Hacker News new | ask | show | jobs
by ipiszy 1361 days ago
tl;dr:

Meta is open sourcing AITemplate, an inference engine for both Nvidia and AMD GPUs. Code: https://github.com/facebookincubator/AITemplate.

AITemplate delivers much better perf (1.9x ~ 12.8x) compared to PyTorch eager on SOTA models, including Bert, ResNet, VIT and StableDiffusion.

AITemplate also delivers high perf numbers using AMD GPUs (MI-250). With AITemplate, MI-250 achieves 80% ~ 96% A100 perf on various ResNet / Bert / VIT models.

AITemplate uses sophisticated fusion techniques to optimize perf, including vertical, horizontal, and memory fusions.

btw, I'm one of the authors of AITemplate, happy to answer any questions.

6 comments

How did AITemplate performance to state of art inference engine like tvm or onnx runtime ? Did AITemplate optimize/quantify network?
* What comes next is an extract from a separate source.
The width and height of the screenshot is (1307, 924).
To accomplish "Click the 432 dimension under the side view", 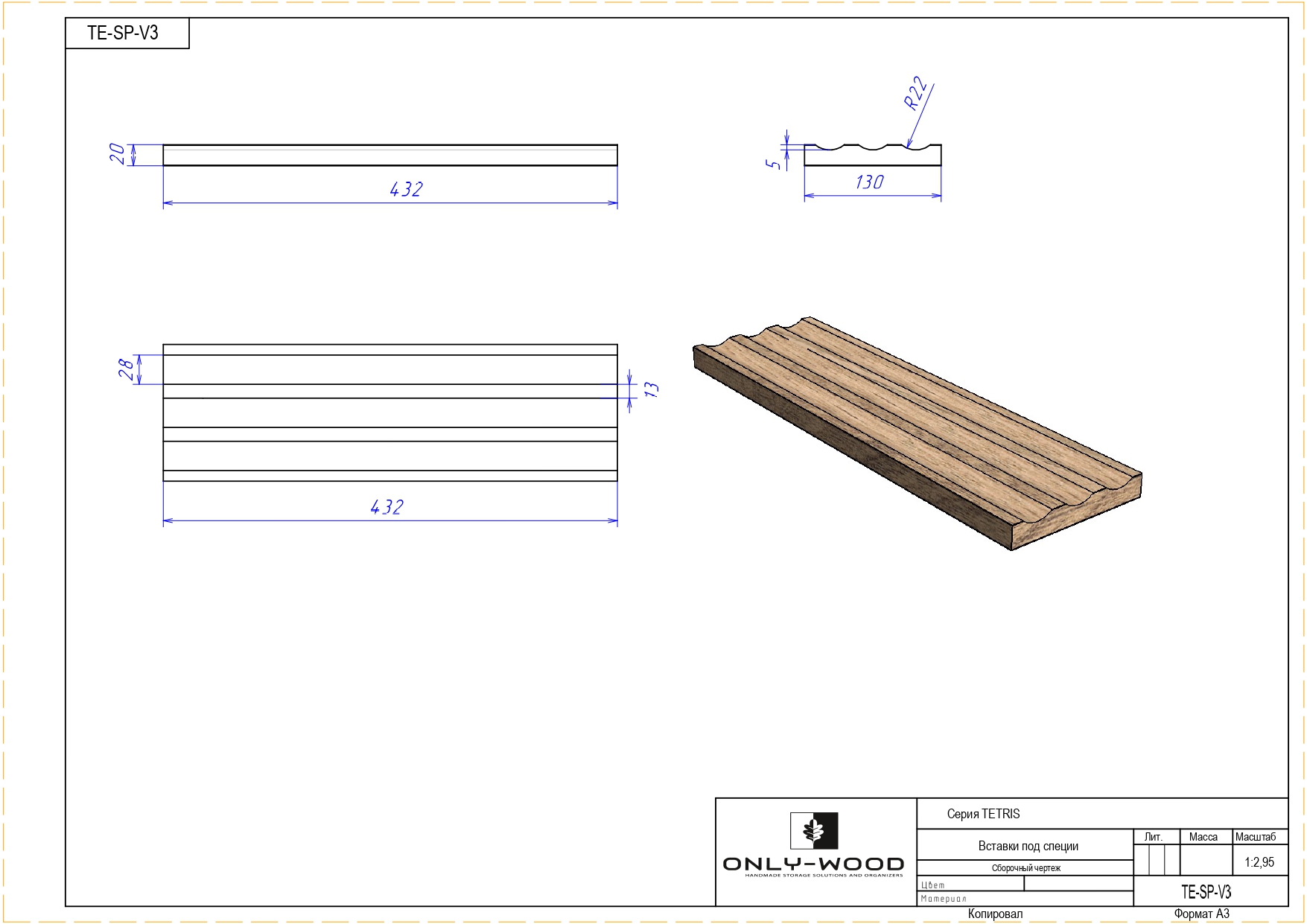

Edit: link for TVM https://tvm.apache.org/

AITemplate only supports fp16 data types with fp16 or fp32 accumulation right now. We are working on supporting more data types and quantization.

We don't have an official comparison between AITemplate and tvm / onnx for now, but we do have perf numbers like https://github.com/facebookincubator/AITemplate/tree/main/ex..., https://github.com/facebookincubator/AITemplate/tree/main/ex.... Feel free to run these examples on other frameworks and compare perf.

I'd love to hear about this too: especially after running the model through an onnx optimizer, like this one [0].

[0] https://github.com/daquexian/onnx-simplifier

Thanks, that is very helpful. Do you have to train the model differently for use with AITemplate? Could it be helpful for Leela Chess Zero (LC0)? I think LC0 has a generic Pytorch backend, that is several times slower than its NVidia specific CUDA backend. I'm not very clueful about this stuff though.
No, you don't need to train the model differently to use it with AITemplate. Here is an intro example to do inference with AITemplate with a very simple PyTorch model: https://facebookincubator.github.io/AITemplate/tutorial/how_.... For more advanced examples, check out https://github.com/facebookincubator/AITemplate/tree/main/ex...
As @haolu7 mentioned, you could take a pre-trained model and use AITemplate to do model inference. All you need to do is to re-write the model using AITemplate frontend and map PyTorch params to AITemplate params. Besides, AITemplate has a limited operator coverage compared to mature frameworks like PyTorch so you may need to implement your own kernels if necessary (though it already supports Bert, VIT, StableDiffusion, ResNet, Detectron, and general recommendation models).
How does the performance compare with tensor rt? I didn't see any benchmarks comparing against that. I expect it to be lower for now, but excited for see what the future brings.
Do you know of any good explanations of the techniques you used for those who only touch PyTorch Eager + occasionally torchscript?
You could check "AITemplate optimizations" section in the blog (https://ai.facebook.com/blog/gpu-inference-engine-nvidia-amd...), and https://github.com/facebookincubator/AITemplate#more-about-a.... The basic idea is to do aggressive kernel fusions.
Have you tested this on big models involving multi-gpu communication, or any plans?
For now it's for single GPU inference only.
How do you verify the correctness of your fusion operation ?
We have a bunch of unittests and E2E tests to compare numeric numbers between AITemplate and PyTorch eager.